For the cost of one dollar or less, the casual iPhone user can download/upload (?) (magically transport something through thin air into your phone) what are called “applications” (add-on stuff that you didn’t know you needed when you bought your phone). According to tech blogmaster, Josh Catone, over 10,000 applications are currently available for the Apple iPhone.  A survey of users found that 93 percent have added at least one application, and that 45 percent have added more than eleven. Apparently, some app developers are pulling in over $5,000 per week and analysts predict that the aptly named Apple App Store will be a billion dollar business by next year. Before I scrap this blogging nonsense and start writing iPhone apps, let me share a few of my favorites:

  • running stats – take your phone on a workout to monitor running route, mileage, terrain, time, and calories burned
  • movie info - based on your location (GPS), it can show you nearby theaters, listings, times, directions, and THE MOVIE TRAILERS!
  • “bubble wrap” - screen fills with what looks like bubble wrap packing material; gamer tries to “pop”/touch as many bubble-spaces as they can in 30 seconds (includes annoying popping sounds). I have witnessed three teenage girls do this for over 45 minutes straight.
  • “flipping coin” – if you’re in charge of the coin toss at the Super Bowl, you’ll want this app – a video of an actual size U.S. quarter spinning over and over until it randomly stops on heads or tails.
  • “easy relax” – perfect for our stressed out teens (see bubble-wrap game above), relaxing sounds invite listener to fall asleep to a warm campfire, Hawaiian ocean sounds, birds twittering in the jungle, or a gentle rain (actually sounds more like someone urinating in a port-a-potty)
  • “whoopie cushion” – yup, just what it sounds like… can be activated without actually sitting on the phone.
  • “Zippo lighter” – remember in the olden days when we used to wave lighter-flames over our heads at concerts to insight an encore? … then it became the light from open cell-phones? … Now, tech-savvy concertgoers can wave an iPhone screen of a flickering Zippo lighter video…
  • “mosquito tone” (Caution: this is where you are going to feel OLD) - Ideally suited to multi-generational, summer, outdoor gatherings in Minnesota, this app puts out a pulsing, high-pitched tone that repels mosquitos and teenagers - AND CANNOT BE HEARD BY PEOPLE OVER AGE 25. I swear to you on a stack of Depends, when this sound occurs, my daughters will cover their ears and dive for the nearest fox hole and I can’t hear a thing – nada, nothing, zip. Seriously. Invented by Howard Stapleton in 2005, the controversial “Mosquito” is an ultrasonic sound typically inaudible to people over 25 years of age (the ability to hear high frequencies deteriorates over the human lifespan). When tested, the ultra-high-frequency tone successfully disbursed a crowd of unruly teenagers loitering near a grocery store in South Wales.

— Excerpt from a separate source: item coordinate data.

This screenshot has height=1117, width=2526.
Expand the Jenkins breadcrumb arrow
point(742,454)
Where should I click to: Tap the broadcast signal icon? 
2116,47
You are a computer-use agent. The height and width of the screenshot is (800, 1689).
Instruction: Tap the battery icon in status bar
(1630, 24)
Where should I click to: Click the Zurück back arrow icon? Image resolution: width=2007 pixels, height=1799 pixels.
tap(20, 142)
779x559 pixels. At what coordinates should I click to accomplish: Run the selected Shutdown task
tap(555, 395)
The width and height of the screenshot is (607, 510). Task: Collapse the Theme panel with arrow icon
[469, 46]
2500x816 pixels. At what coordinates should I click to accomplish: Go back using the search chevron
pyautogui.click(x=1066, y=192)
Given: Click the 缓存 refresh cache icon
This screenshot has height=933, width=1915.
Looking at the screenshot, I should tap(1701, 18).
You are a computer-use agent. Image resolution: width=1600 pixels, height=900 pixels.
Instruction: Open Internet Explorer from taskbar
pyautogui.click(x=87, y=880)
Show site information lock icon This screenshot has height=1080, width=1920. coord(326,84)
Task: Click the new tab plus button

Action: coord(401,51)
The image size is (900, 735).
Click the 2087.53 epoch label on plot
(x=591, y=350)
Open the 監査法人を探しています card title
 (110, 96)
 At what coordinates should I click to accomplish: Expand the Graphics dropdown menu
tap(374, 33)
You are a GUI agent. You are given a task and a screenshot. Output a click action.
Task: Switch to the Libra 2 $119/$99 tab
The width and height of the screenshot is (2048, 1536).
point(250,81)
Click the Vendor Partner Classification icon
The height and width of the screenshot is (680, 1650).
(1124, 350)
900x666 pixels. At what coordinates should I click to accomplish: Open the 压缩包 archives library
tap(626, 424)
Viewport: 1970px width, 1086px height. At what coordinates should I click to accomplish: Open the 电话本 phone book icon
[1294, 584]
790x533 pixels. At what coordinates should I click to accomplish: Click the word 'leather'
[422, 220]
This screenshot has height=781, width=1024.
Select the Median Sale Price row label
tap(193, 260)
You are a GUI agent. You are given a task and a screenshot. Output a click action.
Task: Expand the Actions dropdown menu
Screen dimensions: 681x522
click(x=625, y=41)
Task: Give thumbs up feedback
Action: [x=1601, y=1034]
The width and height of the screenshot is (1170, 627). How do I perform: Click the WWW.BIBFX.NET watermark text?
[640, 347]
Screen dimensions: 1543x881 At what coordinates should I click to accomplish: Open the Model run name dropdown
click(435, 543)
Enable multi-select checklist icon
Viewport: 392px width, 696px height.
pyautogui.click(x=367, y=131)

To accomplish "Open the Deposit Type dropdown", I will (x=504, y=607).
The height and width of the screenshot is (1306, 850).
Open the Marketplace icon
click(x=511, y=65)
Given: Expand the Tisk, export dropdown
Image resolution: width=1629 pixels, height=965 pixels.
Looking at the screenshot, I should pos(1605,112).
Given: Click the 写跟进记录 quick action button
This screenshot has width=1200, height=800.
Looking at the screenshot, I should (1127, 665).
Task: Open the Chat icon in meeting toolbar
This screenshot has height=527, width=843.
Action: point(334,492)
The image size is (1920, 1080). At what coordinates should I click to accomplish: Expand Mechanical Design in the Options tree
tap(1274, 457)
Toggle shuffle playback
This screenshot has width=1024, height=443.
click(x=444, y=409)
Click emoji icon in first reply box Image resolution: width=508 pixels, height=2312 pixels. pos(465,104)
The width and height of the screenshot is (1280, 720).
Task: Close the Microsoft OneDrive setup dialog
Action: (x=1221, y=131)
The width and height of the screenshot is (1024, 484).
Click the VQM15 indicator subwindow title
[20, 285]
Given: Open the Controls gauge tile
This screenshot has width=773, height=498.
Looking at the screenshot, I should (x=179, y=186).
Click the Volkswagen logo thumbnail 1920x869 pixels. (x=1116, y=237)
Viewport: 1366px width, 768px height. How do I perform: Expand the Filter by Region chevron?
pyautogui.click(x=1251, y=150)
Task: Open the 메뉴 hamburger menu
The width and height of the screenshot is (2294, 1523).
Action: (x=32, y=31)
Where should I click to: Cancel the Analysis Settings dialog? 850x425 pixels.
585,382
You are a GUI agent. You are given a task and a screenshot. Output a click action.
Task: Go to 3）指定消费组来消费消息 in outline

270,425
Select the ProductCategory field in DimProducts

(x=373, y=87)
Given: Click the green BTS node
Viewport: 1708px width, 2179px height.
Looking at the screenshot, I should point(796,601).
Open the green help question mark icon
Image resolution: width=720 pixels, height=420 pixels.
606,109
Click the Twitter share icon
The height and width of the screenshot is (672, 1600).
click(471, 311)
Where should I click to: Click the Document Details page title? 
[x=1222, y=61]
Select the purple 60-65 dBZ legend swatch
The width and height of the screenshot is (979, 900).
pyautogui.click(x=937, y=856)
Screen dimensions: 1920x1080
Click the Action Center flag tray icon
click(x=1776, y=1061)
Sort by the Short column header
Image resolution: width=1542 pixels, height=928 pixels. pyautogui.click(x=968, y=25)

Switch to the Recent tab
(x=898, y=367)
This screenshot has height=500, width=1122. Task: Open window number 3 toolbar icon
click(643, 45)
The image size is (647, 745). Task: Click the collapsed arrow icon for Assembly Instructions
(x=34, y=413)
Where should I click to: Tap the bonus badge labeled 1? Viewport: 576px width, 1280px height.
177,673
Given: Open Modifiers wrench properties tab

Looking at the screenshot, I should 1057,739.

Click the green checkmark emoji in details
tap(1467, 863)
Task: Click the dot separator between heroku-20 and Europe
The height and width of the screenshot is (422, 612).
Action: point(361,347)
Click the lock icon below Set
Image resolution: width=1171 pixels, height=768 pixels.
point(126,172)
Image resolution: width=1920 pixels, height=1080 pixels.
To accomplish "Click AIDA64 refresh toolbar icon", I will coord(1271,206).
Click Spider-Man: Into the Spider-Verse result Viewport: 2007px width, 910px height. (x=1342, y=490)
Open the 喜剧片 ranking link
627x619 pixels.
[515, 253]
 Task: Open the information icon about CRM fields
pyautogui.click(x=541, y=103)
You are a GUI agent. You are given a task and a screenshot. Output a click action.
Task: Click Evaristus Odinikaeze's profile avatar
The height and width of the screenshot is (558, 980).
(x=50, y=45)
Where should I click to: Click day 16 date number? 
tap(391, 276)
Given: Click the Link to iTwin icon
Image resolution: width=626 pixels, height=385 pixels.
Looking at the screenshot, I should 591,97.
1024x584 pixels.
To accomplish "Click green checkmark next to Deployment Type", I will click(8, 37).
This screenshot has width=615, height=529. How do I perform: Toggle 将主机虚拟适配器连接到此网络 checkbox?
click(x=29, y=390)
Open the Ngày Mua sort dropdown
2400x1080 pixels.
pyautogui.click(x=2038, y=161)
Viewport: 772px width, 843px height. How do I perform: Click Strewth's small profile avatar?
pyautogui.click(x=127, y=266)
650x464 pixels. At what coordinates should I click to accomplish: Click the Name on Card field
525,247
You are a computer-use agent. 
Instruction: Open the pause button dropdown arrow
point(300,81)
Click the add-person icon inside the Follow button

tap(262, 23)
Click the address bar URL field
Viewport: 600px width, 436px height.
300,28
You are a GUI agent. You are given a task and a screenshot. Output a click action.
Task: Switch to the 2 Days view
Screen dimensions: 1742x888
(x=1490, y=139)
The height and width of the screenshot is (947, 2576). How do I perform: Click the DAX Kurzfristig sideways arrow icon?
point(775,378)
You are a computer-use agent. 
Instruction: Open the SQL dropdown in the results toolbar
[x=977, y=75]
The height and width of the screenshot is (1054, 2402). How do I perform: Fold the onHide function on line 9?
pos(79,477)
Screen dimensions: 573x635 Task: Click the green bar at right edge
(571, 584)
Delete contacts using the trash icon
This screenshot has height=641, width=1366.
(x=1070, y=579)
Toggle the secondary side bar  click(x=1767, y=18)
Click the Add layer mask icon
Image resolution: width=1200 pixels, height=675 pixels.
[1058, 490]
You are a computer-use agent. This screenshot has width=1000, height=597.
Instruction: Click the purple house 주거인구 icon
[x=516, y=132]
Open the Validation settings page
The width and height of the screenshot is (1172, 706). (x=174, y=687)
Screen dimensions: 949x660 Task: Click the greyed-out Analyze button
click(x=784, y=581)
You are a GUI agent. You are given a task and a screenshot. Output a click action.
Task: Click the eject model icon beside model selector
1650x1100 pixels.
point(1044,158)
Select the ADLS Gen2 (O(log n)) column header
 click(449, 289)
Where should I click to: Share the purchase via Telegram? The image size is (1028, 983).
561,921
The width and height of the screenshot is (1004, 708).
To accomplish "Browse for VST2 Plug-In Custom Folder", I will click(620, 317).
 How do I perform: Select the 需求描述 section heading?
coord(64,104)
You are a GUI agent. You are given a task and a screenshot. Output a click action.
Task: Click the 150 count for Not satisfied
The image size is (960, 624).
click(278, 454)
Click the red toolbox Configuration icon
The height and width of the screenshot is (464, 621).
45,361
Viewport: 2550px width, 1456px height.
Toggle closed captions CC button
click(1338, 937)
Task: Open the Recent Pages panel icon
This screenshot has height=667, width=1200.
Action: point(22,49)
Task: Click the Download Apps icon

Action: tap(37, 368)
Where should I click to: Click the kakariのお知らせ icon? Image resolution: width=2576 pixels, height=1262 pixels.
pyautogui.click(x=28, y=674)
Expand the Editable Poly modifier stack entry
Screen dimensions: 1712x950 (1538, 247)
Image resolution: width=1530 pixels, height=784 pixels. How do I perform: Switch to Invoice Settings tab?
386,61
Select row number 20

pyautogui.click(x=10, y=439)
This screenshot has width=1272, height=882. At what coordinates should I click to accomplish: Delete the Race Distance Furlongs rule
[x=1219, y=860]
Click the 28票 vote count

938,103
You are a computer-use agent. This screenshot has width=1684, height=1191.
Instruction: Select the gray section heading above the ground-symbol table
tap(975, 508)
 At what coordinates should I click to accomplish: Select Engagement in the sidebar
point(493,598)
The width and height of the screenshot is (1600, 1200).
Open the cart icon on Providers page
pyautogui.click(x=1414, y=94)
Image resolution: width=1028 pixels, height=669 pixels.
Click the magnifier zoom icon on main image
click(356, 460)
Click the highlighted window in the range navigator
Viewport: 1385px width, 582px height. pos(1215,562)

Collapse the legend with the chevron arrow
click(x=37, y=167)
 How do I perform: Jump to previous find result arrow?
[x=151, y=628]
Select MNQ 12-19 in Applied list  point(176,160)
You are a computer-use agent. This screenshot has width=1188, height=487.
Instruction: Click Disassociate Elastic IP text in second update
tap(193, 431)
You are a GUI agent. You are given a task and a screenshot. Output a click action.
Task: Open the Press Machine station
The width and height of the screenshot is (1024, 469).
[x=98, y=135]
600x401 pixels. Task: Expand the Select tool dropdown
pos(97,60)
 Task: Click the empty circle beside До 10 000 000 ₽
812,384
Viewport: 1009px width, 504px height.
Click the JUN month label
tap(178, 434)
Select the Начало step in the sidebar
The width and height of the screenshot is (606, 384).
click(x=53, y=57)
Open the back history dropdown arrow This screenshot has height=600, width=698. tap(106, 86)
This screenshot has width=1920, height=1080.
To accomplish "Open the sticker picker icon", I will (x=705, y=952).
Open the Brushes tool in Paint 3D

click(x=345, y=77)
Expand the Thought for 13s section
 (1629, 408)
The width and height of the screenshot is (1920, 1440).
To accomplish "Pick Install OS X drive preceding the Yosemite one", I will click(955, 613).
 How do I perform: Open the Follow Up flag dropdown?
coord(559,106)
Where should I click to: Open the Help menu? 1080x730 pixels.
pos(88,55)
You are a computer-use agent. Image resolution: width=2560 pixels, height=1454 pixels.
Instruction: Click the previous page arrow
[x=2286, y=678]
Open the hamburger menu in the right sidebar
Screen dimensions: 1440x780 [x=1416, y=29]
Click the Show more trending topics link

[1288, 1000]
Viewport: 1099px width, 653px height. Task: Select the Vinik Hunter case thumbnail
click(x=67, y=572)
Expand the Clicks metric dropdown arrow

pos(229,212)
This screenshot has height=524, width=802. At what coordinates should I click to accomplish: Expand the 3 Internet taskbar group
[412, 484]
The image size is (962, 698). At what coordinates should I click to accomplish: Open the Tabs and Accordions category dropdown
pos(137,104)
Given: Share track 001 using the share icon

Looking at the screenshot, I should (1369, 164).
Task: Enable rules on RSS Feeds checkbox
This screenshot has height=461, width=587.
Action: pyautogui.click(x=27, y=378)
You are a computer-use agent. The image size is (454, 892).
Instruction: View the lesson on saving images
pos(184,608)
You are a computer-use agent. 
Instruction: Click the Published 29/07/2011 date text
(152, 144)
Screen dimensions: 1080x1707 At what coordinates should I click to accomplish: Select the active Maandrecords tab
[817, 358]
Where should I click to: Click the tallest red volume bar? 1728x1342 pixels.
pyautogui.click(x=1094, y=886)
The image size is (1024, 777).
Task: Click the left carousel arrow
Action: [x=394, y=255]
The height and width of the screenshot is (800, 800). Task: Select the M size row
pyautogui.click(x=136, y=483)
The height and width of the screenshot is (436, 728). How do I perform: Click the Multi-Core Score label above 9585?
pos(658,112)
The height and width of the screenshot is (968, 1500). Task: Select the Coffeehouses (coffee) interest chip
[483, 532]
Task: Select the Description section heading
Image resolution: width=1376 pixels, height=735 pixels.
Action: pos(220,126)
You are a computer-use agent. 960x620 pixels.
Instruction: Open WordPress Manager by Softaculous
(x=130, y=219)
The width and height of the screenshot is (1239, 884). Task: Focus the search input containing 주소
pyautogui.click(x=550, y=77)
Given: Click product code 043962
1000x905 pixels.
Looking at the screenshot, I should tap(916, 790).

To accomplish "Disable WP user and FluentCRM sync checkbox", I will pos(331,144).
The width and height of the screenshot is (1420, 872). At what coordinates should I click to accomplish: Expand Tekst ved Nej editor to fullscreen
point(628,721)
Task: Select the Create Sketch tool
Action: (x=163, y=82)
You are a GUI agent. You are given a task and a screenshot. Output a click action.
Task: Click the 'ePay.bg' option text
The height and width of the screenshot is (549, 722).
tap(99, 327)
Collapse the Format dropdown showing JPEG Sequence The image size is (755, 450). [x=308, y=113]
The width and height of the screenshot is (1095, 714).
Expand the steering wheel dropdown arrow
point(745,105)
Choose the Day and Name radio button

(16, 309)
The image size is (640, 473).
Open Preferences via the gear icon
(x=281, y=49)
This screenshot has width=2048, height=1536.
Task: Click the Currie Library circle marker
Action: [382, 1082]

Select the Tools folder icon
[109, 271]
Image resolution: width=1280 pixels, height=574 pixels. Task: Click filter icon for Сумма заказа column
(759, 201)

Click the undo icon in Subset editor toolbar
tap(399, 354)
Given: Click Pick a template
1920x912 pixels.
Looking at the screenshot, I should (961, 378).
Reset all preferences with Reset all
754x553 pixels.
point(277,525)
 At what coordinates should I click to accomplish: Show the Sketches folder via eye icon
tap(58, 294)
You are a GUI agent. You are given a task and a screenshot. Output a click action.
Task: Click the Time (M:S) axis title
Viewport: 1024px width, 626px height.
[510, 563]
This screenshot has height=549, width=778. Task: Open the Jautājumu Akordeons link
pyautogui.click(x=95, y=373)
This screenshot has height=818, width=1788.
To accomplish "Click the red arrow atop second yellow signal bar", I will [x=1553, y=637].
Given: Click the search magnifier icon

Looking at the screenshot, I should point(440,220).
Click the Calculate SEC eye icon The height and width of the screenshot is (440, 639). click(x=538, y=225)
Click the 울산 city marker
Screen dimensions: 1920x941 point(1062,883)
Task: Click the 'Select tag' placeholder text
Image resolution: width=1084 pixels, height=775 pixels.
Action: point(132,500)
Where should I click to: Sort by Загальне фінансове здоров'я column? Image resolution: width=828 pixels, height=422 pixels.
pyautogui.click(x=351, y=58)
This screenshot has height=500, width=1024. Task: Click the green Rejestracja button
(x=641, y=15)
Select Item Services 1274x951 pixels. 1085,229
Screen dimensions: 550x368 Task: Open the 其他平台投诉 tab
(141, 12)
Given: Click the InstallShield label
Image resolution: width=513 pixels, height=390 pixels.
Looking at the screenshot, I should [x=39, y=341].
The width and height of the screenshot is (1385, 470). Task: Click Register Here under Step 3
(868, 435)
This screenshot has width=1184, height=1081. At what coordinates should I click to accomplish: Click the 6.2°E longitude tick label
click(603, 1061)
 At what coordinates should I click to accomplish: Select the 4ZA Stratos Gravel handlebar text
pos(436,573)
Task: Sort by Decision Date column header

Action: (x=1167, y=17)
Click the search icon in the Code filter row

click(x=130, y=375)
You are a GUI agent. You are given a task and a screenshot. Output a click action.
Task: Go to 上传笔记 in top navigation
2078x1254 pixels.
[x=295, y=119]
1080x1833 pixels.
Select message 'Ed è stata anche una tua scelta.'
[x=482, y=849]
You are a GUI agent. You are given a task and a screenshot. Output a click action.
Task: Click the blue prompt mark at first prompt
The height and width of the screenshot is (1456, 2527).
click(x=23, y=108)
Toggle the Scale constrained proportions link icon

  • “poison pill” (my personal favorite) – if the unthinkable happens and your iPhone becomes lost, (for some, the technological equivalent of losing a limb) you can send it an email from a remote location which will essentially wipe out all of the information contained in it’s memory banks while you drive away in the Auston Martin DB III.

The Take-Away: Clearly, an era of unprecedented change is upon us and we “late adopters” need to stick together and keep our ears to the ground. Please feel free to share your favorite app(s), tech-enlightenment moments, etc.  And, if anybody can explain the difference between “upload” and “download” I would be very appreciative.